Apple Silicon machines with the M-series stand out as a strong alternative: Macs with 16–32 GB of unified memory handle the smaller variants without issue, while the 26B MoE requires at least 32 GB.

RTX 3090 – a cost-effective choice?

According to technical assessments cited by Towards Data Science, a used RTX 3090 card (24 GB VRAM) emerges as a particularly compelling option for those wanting to run the 26B MoE model. The card is said to deliver over 115 tokens per second on this model, and is claimed to offer around 95 percent of the performance of professional hardware at a significantly lower price. It is worth noting that these figures come from manufacturer-optimistic sources, and performance will vary depending on system and configuration.

NVIDIA and Google are reported by the same sources to have collaborated on day-zero optimisations for RTX cards. A technology called Multi-Tensor Pipelining (MTP) is also said to boost inference speed by 1.4 to 2.2 times without any loss of accuracy.

Privacy as a driving argument

Running AI locally means your code never leaves your machine.

For many developers – particularly those working with proprietary code or sensitive systems – this is the most important advantage. Neither the Gemma 4 model nor OpenCode sends data to external servers during a coding session. The data stays on the user's own machine.

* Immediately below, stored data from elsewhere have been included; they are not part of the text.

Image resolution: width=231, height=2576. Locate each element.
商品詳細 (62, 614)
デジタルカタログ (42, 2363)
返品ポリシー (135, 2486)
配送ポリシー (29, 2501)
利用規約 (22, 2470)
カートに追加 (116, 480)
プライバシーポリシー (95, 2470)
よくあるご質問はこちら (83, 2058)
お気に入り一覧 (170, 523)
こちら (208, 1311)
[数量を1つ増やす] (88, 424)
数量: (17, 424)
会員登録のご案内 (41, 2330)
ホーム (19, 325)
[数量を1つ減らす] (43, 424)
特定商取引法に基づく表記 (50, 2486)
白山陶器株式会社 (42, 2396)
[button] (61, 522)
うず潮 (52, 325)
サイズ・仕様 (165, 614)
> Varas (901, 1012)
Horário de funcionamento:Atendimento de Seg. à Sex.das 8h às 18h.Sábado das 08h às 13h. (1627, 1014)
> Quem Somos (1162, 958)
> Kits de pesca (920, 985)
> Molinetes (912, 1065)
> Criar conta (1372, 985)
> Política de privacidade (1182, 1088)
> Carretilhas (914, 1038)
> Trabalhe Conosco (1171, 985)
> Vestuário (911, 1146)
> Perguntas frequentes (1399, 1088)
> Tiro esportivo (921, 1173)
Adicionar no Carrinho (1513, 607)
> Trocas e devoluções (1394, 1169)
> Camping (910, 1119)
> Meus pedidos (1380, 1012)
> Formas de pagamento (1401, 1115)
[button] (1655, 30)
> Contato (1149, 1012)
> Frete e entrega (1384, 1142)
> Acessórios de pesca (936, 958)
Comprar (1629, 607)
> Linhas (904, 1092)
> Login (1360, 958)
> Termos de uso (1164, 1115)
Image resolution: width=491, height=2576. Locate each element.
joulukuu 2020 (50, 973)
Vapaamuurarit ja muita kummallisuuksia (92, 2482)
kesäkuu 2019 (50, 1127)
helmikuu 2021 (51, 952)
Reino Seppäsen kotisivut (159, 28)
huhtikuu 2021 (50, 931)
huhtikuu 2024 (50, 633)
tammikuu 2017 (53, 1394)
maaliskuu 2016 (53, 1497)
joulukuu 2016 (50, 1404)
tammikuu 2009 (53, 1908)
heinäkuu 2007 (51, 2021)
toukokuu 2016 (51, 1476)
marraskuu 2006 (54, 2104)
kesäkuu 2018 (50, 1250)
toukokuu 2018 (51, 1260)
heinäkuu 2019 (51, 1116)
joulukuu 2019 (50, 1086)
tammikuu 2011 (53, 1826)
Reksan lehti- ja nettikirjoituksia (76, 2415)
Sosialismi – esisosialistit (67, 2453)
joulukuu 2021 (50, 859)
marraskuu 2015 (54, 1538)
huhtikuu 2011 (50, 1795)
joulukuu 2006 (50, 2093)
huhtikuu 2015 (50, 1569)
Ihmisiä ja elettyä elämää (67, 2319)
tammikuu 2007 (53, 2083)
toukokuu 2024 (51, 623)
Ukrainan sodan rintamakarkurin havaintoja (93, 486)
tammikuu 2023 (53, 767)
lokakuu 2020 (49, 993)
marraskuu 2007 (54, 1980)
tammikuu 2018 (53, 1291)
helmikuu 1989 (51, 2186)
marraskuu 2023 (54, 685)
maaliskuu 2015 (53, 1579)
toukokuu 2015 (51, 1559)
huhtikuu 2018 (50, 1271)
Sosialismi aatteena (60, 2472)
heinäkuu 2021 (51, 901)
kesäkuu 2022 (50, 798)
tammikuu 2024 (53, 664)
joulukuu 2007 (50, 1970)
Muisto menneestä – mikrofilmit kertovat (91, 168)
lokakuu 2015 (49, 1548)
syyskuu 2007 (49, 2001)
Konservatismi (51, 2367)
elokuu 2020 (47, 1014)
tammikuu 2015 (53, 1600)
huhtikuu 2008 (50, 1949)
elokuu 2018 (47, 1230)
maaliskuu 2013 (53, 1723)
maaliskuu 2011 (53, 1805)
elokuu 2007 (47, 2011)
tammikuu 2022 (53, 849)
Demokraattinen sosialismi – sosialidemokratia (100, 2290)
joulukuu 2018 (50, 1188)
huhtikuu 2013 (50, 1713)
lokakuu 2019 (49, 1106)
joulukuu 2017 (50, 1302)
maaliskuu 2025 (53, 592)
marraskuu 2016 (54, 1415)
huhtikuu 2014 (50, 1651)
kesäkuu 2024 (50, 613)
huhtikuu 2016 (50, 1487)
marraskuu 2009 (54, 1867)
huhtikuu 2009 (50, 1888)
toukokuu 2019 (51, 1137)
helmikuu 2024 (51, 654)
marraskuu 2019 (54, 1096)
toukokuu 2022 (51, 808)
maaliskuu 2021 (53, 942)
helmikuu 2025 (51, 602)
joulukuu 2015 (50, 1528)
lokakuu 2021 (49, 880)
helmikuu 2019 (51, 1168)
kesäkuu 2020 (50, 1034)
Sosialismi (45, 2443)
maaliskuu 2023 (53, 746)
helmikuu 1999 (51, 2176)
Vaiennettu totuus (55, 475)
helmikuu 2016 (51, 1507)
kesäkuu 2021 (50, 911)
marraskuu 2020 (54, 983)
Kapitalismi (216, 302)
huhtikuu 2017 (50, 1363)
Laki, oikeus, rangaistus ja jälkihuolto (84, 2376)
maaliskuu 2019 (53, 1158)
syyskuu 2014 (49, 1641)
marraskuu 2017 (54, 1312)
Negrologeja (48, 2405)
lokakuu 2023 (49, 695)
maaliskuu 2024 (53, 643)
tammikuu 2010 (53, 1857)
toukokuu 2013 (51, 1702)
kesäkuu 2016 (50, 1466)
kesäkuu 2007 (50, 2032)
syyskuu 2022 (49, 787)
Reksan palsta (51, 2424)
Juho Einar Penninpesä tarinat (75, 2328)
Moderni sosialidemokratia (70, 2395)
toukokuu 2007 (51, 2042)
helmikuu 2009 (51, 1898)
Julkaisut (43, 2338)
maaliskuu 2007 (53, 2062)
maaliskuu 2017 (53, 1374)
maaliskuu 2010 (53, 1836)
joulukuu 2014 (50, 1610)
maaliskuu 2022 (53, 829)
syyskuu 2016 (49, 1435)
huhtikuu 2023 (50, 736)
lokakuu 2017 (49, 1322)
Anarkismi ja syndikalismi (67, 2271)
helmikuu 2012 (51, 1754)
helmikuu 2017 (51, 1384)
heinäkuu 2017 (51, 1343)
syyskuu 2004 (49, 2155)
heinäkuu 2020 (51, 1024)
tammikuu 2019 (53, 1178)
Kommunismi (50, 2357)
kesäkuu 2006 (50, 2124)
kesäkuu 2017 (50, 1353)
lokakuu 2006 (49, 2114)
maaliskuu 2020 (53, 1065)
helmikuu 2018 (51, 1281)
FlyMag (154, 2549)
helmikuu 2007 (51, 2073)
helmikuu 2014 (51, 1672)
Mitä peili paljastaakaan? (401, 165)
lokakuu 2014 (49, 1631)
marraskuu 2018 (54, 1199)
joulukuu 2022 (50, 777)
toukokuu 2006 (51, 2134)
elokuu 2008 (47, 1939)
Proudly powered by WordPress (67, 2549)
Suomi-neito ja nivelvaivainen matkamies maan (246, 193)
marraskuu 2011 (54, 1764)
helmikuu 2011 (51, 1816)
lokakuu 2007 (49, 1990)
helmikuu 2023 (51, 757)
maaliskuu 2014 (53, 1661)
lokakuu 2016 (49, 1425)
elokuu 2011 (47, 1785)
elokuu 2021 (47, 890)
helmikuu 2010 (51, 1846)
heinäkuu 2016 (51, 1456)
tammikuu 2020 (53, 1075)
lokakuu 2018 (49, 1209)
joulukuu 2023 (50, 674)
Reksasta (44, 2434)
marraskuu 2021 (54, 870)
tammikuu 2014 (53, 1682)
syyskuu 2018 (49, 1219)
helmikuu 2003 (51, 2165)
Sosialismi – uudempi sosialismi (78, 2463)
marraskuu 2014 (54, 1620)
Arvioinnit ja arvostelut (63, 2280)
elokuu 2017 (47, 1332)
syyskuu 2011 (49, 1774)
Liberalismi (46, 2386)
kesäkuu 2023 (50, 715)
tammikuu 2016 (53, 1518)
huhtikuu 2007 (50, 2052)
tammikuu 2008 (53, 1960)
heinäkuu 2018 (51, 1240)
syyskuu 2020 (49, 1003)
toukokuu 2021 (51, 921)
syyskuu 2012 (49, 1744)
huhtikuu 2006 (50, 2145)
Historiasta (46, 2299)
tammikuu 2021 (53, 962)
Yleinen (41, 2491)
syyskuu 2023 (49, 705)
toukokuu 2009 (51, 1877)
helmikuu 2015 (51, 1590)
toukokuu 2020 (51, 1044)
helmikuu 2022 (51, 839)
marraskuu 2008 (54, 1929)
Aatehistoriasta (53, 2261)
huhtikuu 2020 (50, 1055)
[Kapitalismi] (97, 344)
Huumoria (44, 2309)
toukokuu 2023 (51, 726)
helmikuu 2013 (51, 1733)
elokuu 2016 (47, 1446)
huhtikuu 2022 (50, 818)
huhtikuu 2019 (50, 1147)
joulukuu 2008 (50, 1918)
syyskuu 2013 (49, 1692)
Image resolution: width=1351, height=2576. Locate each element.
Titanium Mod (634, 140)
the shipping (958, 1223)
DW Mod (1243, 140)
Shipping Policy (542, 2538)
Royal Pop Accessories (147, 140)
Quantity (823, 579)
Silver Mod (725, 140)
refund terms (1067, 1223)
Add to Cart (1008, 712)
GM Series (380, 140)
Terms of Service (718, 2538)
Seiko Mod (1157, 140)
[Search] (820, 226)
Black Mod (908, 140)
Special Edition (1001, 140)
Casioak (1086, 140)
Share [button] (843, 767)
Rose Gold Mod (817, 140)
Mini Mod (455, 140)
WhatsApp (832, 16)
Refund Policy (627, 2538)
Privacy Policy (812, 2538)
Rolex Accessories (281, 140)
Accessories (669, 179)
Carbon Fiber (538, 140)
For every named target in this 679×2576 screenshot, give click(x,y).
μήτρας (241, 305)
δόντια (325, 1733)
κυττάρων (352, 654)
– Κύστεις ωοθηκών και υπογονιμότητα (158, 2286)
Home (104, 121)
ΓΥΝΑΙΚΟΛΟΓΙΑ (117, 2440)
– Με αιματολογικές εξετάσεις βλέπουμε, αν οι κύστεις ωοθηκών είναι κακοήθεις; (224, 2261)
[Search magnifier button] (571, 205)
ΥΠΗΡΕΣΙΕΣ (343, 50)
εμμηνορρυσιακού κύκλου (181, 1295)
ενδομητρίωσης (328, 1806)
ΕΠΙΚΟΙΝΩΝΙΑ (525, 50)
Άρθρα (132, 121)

This makes the setup a genuine alternative for companies and individuals who want AI-assisted coding but cannot or will not share their codebase with third parties.

Worth trying?

For developers with sufficient hardware, the barrier to entry is low. Ollama is free and open source, the Gemma 4 models are freely available, and OpenCode is designed precisely for this use case. The Towards Data Science guide takes you through the entire process from installation to a working agent.